(Your objective):
For each line below that contains the word "size", return that line.

━━━━━━━━━━━━━━━━━━━━

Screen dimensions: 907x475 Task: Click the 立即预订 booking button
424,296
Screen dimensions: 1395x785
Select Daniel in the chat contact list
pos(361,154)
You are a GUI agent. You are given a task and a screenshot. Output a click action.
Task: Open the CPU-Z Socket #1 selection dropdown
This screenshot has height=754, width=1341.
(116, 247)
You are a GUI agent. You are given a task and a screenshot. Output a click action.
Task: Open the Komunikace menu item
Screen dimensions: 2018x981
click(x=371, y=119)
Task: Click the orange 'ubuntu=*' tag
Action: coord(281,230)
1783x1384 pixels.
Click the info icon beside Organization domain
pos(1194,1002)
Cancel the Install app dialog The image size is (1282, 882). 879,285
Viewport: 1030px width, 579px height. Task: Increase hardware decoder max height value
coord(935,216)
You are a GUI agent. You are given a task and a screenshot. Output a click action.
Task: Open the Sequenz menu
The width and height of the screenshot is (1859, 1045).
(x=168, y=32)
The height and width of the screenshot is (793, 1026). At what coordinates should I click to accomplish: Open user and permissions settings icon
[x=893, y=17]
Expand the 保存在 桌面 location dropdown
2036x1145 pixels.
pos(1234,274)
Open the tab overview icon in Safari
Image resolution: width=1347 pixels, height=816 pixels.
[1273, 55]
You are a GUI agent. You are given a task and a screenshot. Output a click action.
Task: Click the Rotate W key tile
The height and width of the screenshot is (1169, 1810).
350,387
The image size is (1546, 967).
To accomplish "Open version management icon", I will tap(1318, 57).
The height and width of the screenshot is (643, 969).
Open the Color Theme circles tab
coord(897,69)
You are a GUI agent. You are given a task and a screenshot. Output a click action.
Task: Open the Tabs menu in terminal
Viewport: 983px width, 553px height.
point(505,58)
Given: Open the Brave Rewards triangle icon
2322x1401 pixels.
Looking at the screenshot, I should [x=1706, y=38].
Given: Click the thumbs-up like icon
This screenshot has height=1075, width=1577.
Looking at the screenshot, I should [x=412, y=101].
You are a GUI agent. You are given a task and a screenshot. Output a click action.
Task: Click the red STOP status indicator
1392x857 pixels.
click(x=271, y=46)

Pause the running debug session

━━━━━━━━━━━━━━━━━━━━

(Task result):
Cancel the Install app dialog The image size is (1282, 882). 879,285
The image size is (1546, 967).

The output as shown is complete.